The values that the sound code may leave in the Y register seem to include:
* Predominantly 1C.
* Value 01 every 10th frame or so.
* Other values such as 09, 0B, 0F at different moments (sound effects seem to play a role in this)
1C being the most common value is good news. Let's look at the level data:
Map 0
00003400 47 40 4a 40 20 20 00 88 80 80 80 80 80 04 00 00 |G@J@ ..........|
00003410 ff ff ff ff ff ff ff ff ff ff ff ff ff ff ff ff |................|
Map 1
00007400 49 40 28 20 00 45 40 40 40 45 40 40 00 00 00 ff |I@( .E@@@E@@....|
00007410 ff ff ff ff ff ff ff ff ff ff ff ff ff ff ff ff |................|
Map 2
0000b400 44 40 20 20 20 80 80 44 40 40 40 22 20 00 40 40 |D@ ..D@@@" .@@|
0000b410 40 44 40 40 40 40 22 00 00 00 ff ff ff ff ff ff |@D@@@@".........|
Map 3
0000f400 44 40 40 40 26 24 20 00 80 80 80 80 80 80 41 40 |D@@@&$ .......A@|
0000f410 40 40 40 23 00 00 00 ff ff ff ff ff ff ff ff ff |@@@#............|
Map 4
00013400 40 40 40 40 40 40 40 44 40 40 40 40 40 40 40 22 |@@@@@@@D@@@@@@@"|
00013410 20 00 00 00 00 00 00 ff ff ff ff ff ff ff ff ff | ...............|
Map 5
00017400 46 40 40 40 40 40 40 24 20 00 40 40 40 25 00 00 |F@@@@@@$ .@@@%..|
00017410 00 ff ff ff ff ff ff ff ff ff ff ff ff ff ff ff |................|
Map 6
0001b400 49 40 28 20 00 00 00 ff ff ff ff ff ff ff ff ff |I@( ............|
0001b410 ff ff ff ff ff ff ff ff ff ff ff ff ff ff ff ff |................|
Map 7
0001f400 80 80 81 80 80 80 81 80 80 80 80 80 80 80 21 20 |..............! |
0001f410 00 00 00 ff ff ff ff ff ff ff ff ff ff ff ff ff |................|
These are the tables indexed with the Y register value at step 3. There are 8 tables, for 8 stages. (The Wily stages reuse the tables for the 8 basic stages.)

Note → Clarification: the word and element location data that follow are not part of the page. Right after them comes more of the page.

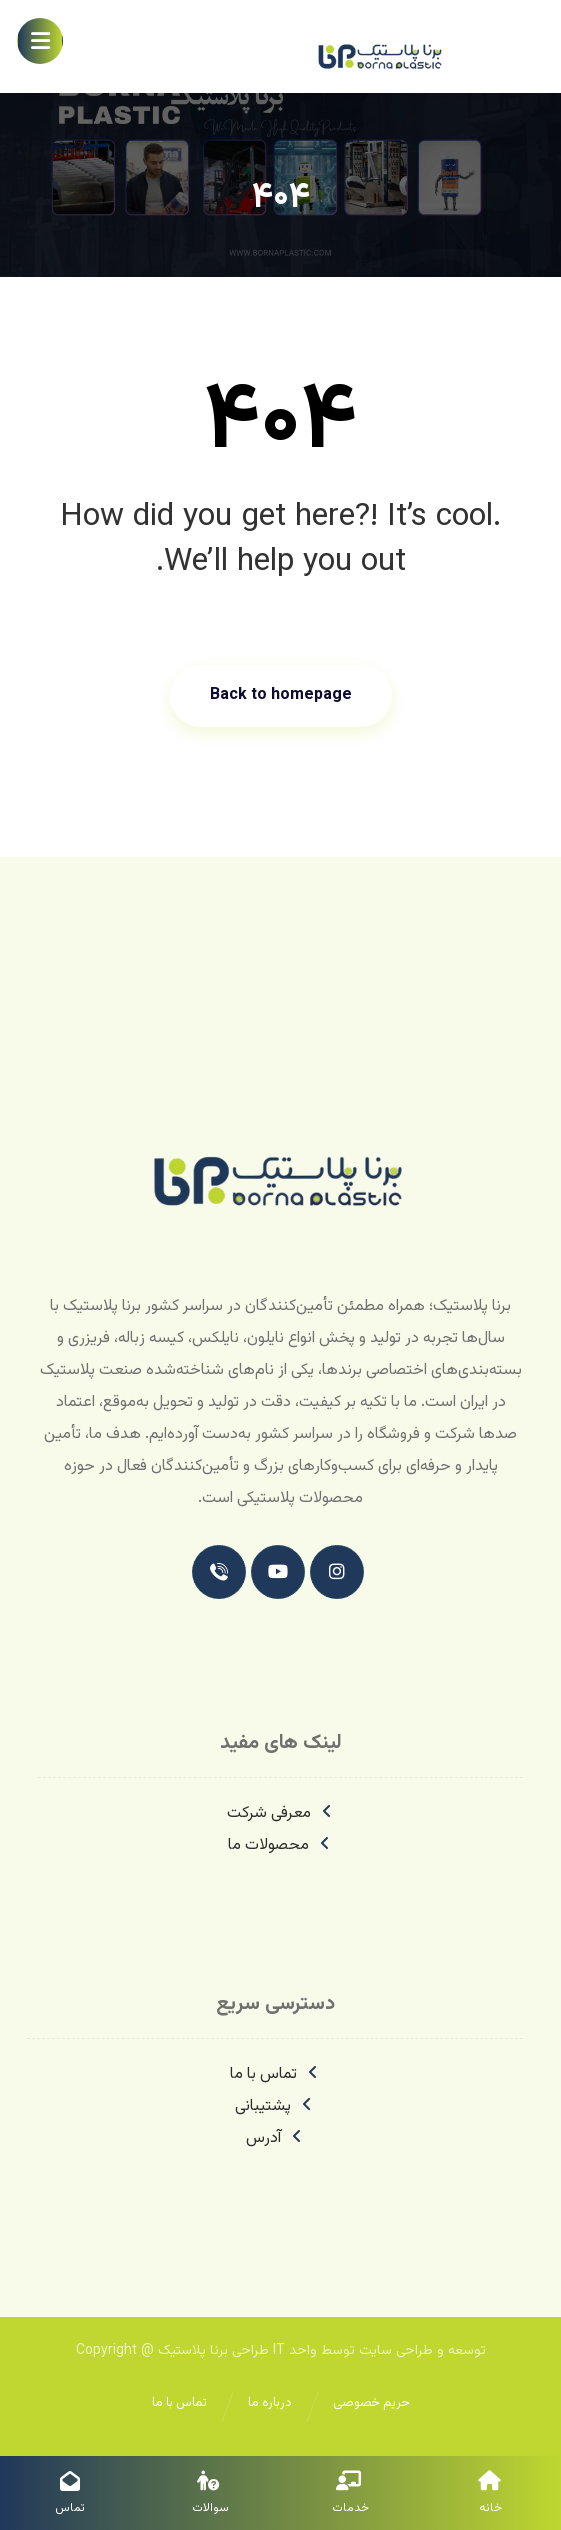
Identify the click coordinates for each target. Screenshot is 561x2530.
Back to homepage (281, 695)
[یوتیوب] (278, 1572)
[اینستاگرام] (337, 1572)
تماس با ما (275, 2074)
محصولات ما (280, 1845)
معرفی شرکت (281, 1813)
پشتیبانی (275, 2106)
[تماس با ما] (219, 1572)
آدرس (275, 2138)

As you can see, in each of these tables, the value at offset 1C equals FF. Why is FF is good?
Because it is a bitmask indicating that the room can scroll into
any direction: left, up, right (shutter), and down.
Okay, so how to reliably make the scrolling happen? I have no idea. Everything can affect it -- including the playing position in the music!
We know that
1) Although Mega Man 1 uses the same sound engine as Mega Man 2, this bug does not happen in Mega Man 1, because Mega Man 1 uses a mapper that can be reprogrammed in an atomic (uninterruptable) manner, and therefore there's no need to run sound code in non-NMI context. (It is unknown whether MM3-6 are vulnerable, but since they use a radically different codebase, probably not.)
2) This glitch is not limited to scrolling. In fact, any time the SwitchBank routine is invoked by a code that does not expect the Y register value to change, something weird can happen, if only the NMI occurs at the right moment!